▶ WHAT THIS TASK INVOLVES
Quote the records below word for word, please, from the very first line through the one that contains "You are a computer-use agent. Viewport: 1576px", and nothing beyond it.

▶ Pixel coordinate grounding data
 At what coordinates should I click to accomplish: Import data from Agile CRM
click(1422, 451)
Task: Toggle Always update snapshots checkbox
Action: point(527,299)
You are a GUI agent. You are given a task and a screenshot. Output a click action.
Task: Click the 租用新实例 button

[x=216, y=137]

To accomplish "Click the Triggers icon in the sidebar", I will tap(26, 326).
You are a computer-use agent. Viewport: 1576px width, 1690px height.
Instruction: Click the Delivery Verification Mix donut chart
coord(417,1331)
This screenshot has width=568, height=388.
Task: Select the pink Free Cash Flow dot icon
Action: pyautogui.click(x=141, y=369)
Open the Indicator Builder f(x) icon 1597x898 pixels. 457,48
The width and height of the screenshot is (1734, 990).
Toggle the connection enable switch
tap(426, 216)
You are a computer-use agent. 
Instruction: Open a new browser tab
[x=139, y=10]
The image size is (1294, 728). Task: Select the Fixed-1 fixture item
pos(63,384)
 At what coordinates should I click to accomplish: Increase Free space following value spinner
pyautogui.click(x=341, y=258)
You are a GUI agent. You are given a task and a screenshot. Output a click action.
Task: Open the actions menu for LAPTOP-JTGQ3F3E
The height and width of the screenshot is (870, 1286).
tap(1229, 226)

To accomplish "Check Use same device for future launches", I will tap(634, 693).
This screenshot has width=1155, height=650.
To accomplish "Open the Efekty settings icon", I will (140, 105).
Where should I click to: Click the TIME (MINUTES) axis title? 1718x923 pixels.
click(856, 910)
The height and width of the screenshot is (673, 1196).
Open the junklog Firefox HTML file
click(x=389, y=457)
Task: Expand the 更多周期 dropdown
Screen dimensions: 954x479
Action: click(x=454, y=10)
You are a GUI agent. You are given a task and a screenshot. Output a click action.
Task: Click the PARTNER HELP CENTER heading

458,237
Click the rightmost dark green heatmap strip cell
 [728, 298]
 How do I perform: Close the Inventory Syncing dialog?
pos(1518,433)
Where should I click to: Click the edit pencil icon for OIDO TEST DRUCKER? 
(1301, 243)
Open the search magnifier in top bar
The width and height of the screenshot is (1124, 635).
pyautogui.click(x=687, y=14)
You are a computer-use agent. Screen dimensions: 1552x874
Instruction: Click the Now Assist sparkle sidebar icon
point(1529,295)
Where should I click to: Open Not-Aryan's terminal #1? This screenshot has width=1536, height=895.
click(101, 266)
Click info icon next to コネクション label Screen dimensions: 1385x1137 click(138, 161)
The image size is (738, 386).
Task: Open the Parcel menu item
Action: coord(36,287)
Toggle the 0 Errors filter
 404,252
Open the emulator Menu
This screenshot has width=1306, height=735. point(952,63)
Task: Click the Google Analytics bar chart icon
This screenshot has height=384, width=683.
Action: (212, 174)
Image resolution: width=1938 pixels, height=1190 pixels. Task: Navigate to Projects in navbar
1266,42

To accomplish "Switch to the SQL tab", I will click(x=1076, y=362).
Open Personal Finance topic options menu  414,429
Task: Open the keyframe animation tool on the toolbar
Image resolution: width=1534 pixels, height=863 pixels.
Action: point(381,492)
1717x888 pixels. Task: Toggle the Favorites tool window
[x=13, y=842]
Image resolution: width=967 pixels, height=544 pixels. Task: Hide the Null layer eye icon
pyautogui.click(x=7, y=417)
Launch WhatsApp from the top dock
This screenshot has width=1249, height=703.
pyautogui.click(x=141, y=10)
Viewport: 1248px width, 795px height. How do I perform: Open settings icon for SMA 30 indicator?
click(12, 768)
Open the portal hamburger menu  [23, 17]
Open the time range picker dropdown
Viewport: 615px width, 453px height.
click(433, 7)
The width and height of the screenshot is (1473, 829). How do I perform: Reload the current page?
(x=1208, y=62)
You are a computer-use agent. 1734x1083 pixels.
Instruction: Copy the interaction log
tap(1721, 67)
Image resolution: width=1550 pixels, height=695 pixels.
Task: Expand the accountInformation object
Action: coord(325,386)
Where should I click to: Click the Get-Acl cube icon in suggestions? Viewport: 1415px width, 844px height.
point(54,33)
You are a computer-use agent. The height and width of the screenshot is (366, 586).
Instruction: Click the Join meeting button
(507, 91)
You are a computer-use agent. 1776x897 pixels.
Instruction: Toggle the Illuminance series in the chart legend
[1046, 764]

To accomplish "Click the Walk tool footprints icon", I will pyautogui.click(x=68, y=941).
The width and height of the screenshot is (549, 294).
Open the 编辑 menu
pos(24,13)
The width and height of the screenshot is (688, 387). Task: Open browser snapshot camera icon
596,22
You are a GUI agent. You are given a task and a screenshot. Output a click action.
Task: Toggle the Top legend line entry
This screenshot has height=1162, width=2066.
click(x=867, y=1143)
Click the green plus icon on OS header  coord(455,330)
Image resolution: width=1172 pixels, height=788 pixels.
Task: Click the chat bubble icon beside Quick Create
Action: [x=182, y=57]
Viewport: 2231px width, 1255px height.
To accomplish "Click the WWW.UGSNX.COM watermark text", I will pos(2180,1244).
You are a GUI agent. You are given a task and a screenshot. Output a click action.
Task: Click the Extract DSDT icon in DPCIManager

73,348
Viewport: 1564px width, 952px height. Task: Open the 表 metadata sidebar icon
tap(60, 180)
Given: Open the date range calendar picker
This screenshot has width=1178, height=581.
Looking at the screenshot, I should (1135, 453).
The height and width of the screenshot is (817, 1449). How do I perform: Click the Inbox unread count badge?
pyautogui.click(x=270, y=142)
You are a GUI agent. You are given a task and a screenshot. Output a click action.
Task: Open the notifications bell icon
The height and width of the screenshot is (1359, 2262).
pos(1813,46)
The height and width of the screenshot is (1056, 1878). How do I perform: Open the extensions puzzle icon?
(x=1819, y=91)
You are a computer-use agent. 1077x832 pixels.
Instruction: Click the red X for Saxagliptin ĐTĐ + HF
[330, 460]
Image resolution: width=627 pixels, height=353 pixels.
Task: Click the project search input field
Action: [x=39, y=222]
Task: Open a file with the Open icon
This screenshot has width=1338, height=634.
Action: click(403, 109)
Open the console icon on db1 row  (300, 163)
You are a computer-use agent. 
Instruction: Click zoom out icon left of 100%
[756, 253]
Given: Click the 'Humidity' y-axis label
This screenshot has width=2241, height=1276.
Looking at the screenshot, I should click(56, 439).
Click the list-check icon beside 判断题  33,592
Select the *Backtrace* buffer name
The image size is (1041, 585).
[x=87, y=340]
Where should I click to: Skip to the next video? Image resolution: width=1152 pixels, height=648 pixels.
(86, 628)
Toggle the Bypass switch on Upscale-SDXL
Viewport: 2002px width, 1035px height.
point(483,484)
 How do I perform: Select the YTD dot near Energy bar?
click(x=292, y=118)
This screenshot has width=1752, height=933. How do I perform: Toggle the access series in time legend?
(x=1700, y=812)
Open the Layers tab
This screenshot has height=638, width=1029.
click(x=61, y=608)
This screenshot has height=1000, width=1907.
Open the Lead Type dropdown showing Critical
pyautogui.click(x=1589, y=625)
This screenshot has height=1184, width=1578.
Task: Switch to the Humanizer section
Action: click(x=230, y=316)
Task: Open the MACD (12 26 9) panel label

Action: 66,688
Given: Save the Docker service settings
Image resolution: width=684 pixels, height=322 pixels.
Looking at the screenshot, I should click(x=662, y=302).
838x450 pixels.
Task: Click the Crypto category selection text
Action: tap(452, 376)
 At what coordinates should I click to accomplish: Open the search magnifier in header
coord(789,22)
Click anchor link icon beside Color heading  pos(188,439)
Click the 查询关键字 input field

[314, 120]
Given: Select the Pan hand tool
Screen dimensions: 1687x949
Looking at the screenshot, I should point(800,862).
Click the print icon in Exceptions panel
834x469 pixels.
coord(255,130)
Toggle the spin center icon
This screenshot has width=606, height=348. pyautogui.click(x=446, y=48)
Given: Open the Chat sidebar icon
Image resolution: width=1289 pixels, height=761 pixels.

▶ EXERCISE RESULT
 At what coordinates should I click to accomplish: Import data from Agile CRM
click(1422, 451)
Task: Toggle Always update snapshots checkbox
Action: point(527,299)
You are a GUI agent. You are given a task and a screenshot. Output a click action.
Task: Click the 租用新实例 button

[x=216, y=137]

To accomplish "Click the Triggers icon in the sidebar", I will tap(26, 326).
You are a computer-use agent. Viewport: 1576px width, 1690px height.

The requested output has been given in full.